Results of a recent study have demonstrated that exposure to multiple ethanol concentrations and repeated ethanol deprivation periods in Indiana ethanol-preferring (P) rats resulted in the development of an alcohol deprivation effect (ADE; the temporary increase in voluntary ethanol intake after a period of deprivation from ethanol) characterized by consumption of intoxicating amounts of ethanol. The current study was designed to possibly extend these results to Sardinian alcohol-preferring (sP) rats, generated with the same selective program previously used for P rats. To this aim, ethanol-naive sP rats were exposed initially to the home cage four-bottle choice [10%, 20%, and 30% (vol./vol.) ethanol solutions and water] for eight consecutive weeks. Subsequently, rats were divided into two groups: The first group had continuous access to the four-bottle regimen (nondeprived rats), and the second group was exposed to five cycles of 14-day periods of deprivation from ethanol and 14-day periods of reexposure to the four-bottle regimen. An ADE developed after each deprivation period. However, the extra intake of ethanol was limited to the first hour of each reaccess period. Magnitude of ADE did not change with repeated periods of deprivation. However, a shift in preference toward the two highest concentrations of ethanol solutions was evident from the first reexposure to ethanol and was maintained throughout the study. These results provide further evidence on the heterogeneity of ethanol-drinking behavior among rat lines selectively bred for high ethanol preference and consumption.
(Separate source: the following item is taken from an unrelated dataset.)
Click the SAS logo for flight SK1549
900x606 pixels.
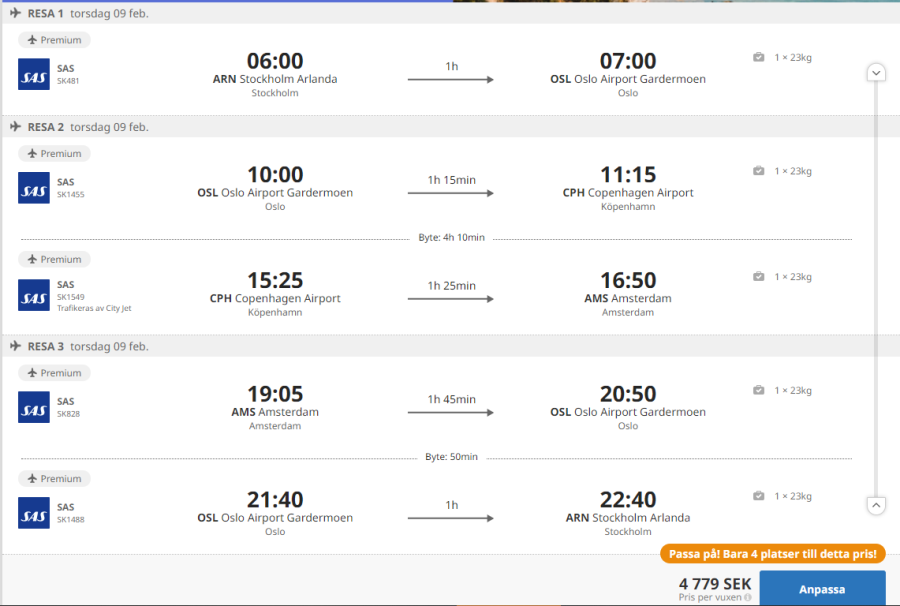click(x=33, y=294)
Differences in ethanol-induced conditioned taste aversion in Sardinian alcohol-preferring and Sardinian alcohol-nonpreferring rats.
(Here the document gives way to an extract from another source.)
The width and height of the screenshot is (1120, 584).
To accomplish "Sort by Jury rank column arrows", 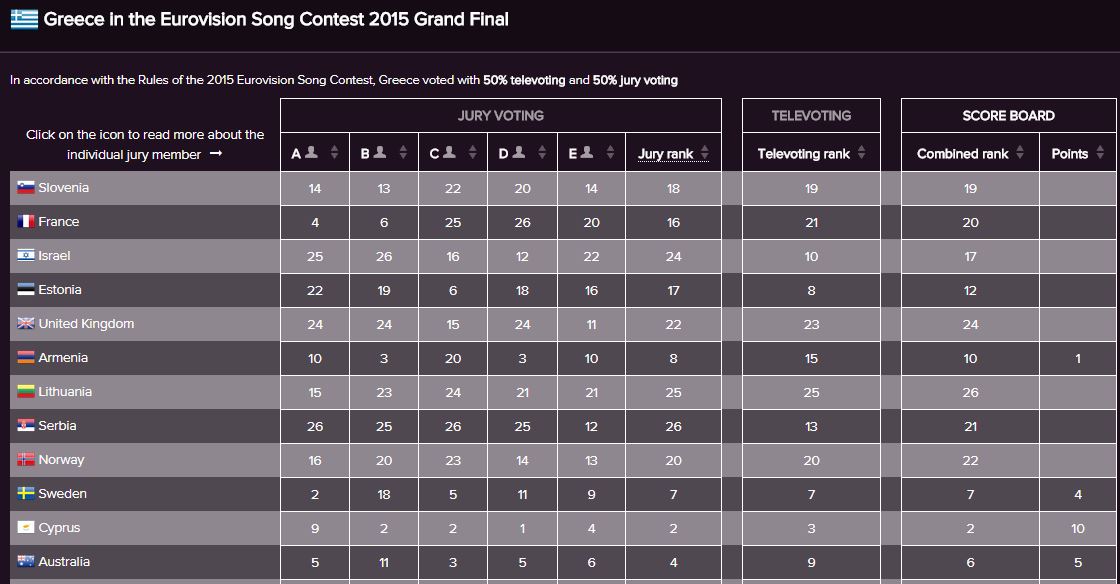I will point(705,152).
In the present study, we investigated whether aversion to the pharmacological effects of ethanol developed to a differential extent in selectively bred Sardinian alcohol-preferring (sP) and Sardinian alcohol-nonpreferring (sNP) rats, and whether this different response was consistent with their genetically determined differences in ethanol preference and consumption. To this purpose, a conditioned taste aversion paradigm was used. Male sP and sNP rats were exposed to five sessions in which a 20-min availability of a saccharin solution (1 g/l) was paired to the injection of ethanol (0, 0.5, or 1 g/kg, i.p.), delivered immediately after removal of the saccharin bottle (conditioning phase). Subsequently, the choice between saccharin solution and water was offered for 18 consecutive daily 20-min sessions (postconditioning phase). Ethanol at 1g/kg produced a marked aversion to saccharin in sNP rats: The reduction in saccharin intake was already evident on the second day of the conditioning phase and lasted for 15 days of the postconditioning phase. In contrast, this dose of ethanol elicited a modest, if any, conditioned taste aversion in sP rats, although blood ethanol levels were comparable to those assessed in sNP rats. These results indicate the existence of a differential degree of aversion to the postingestional effects of ethanol between sP and sNP rats, and support the suggestion that it may contribute, at least in part, to the opposite preference for and consumption of ethanol monitored in these rat lines.